A polar vortex of a different kind has swept into town with City Lights Theater’s first play of the year, Michele Lowe’s The Smell of the Kill. A play with such fast-paced energy and dialogue is well suited for an intimate space like City Lights Theater.

The dark comedy, which focuses on three women who face a choice that’s tougher than one might initially expect, is narrated by actors—never seen onstage—playing the trio’s husbands.

The Smell of the Kill opens with a dinner party. It’s a monthly chore for the wives, who all dislike each other, that’s organized by their husbands, who are all buddies. Debra (Diahanna Davidson), is an ex-appraiser with an adulterous husband who maintains her denial through sardonic and biting comments. Nikki (Mandy Ames), is the owner of the house. She is at wit’s end because her husband is in deep trouble with the law. And Molly (Morgan Voellger), a woman utterly controlled by her husband, plays the ditz to the others’ comedic disillusionment, sprinkling her naïveté with great one-liners.

One by one, the wives’ grievances are revealed.

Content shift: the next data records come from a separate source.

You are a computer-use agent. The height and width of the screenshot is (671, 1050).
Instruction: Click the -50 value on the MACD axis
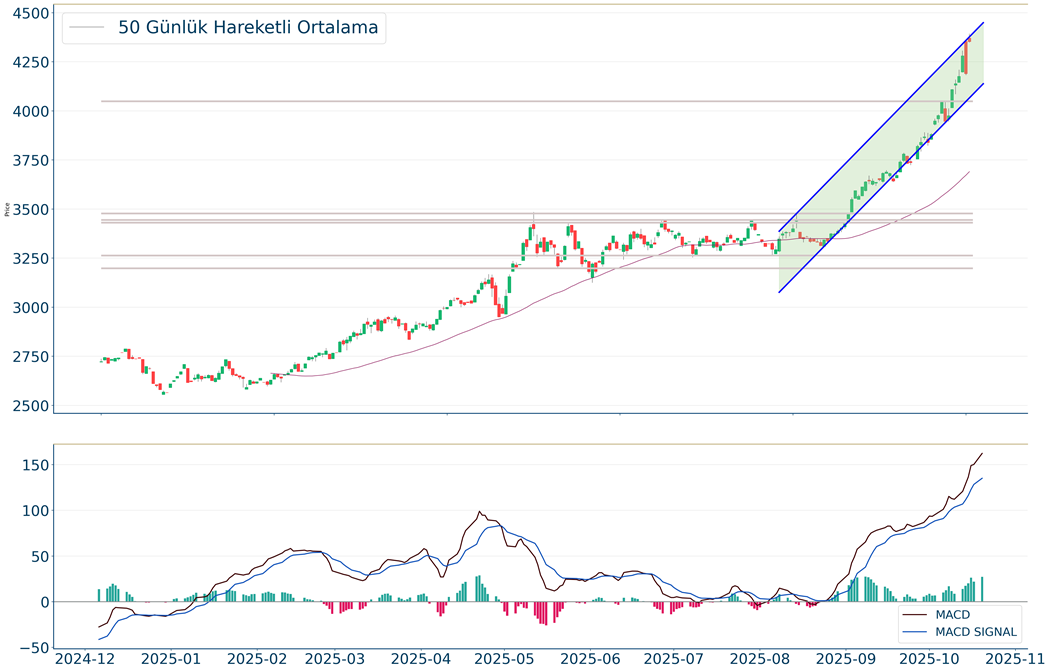pos(35,647)
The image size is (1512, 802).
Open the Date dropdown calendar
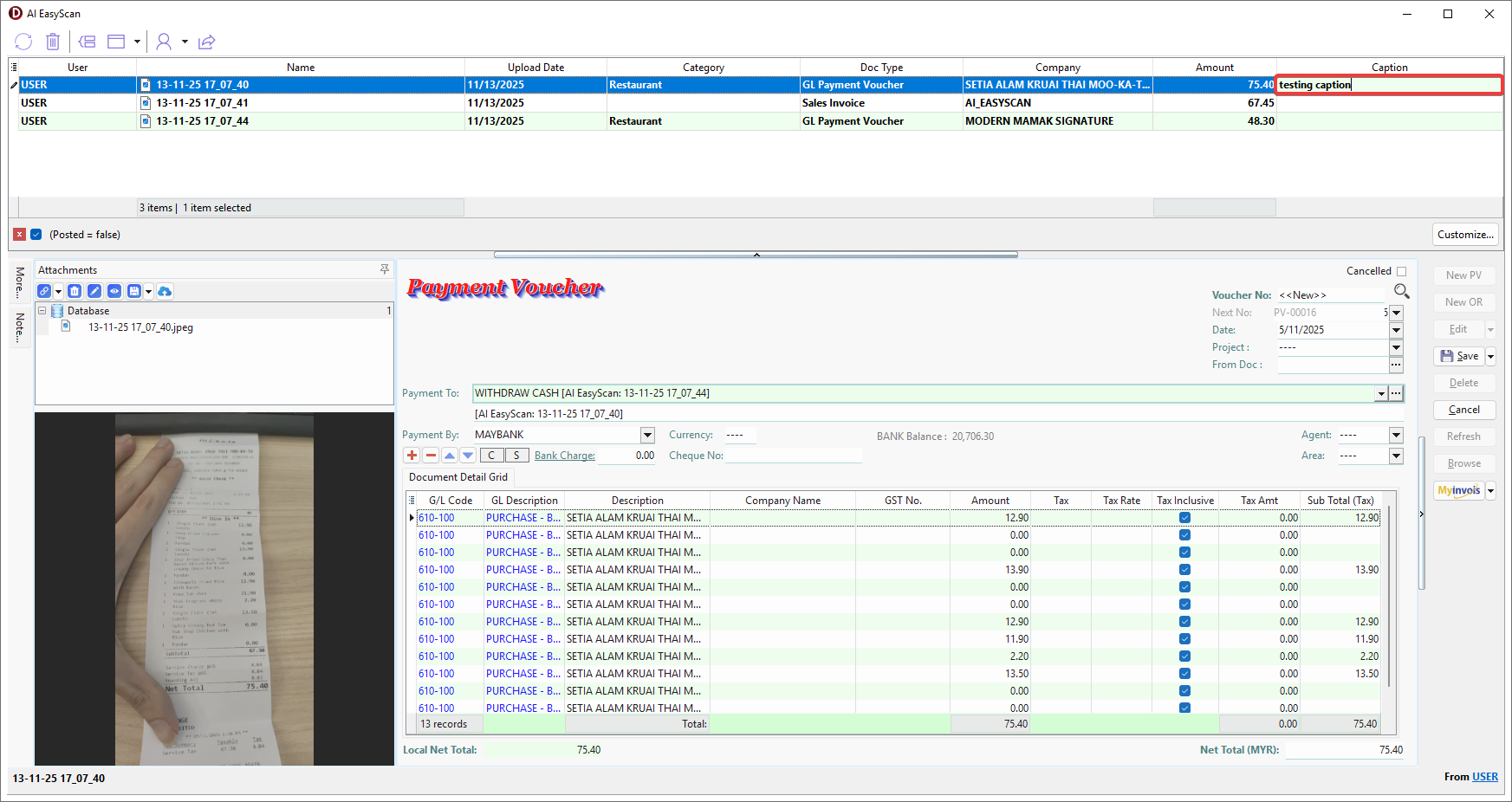point(1396,330)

Through frenetic and hilarious dialogue, it becomes clear that the woman are living equally unfortunate lives. Molly is clearly obsessed with Nikki’s child, the baby she can never have. Debra is resentful of Nikki for putting her career before her child, while begrudgingly accepting her life for what it is. Meanwhile, the immature, indignant husbands, reduced to offstage voices, constantly yell, horse around and vie for the attention of the three wives, although they are mostly ignored.

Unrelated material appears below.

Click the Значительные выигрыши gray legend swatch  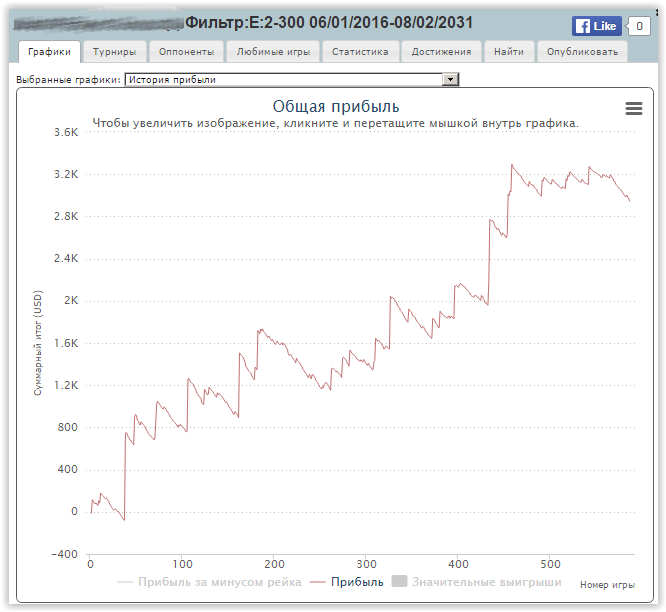coord(399,582)

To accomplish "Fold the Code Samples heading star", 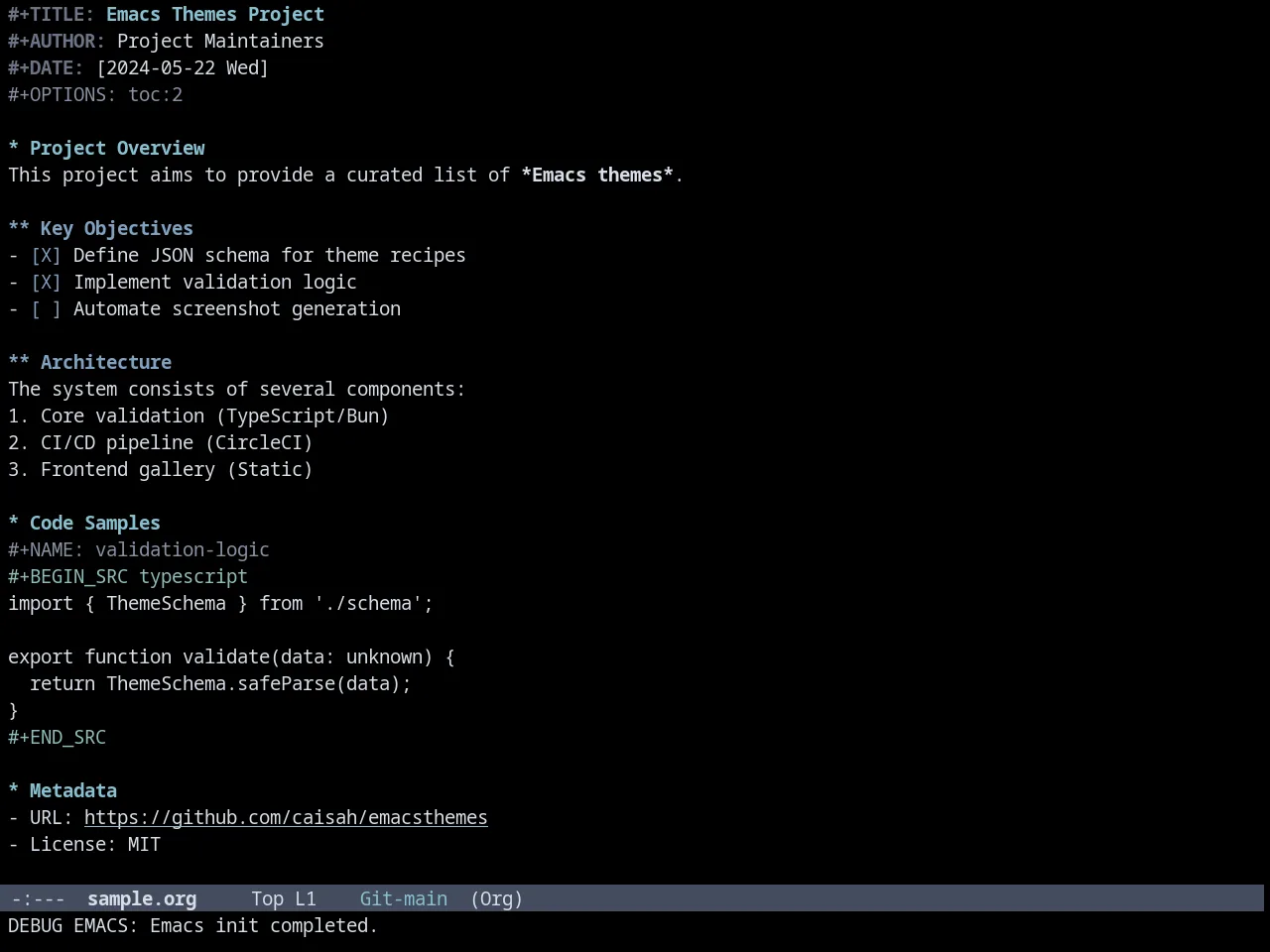I will pyautogui.click(x=14, y=524).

Soon, however, the men will be the center of attention, whether they know it or not. Nikki’s husband, Jay, the alleged criminal, has installed a meat-locker in the basement of the house, a room in which the husbands quickly manage to lock themselves. After listening to their knocks for help, Nikki gets a truly malicious idea: why not use this opportunity to kill their husbands and stage it as an accident?  She sets out to convince the other women, justifying the killing as the proper response to their spouses’ brutishness.

Molly, under husband Danny’s thumb, is quickly convinced. She and Nikki resort to force to win Debra over—or at least stop her from foiling their plan.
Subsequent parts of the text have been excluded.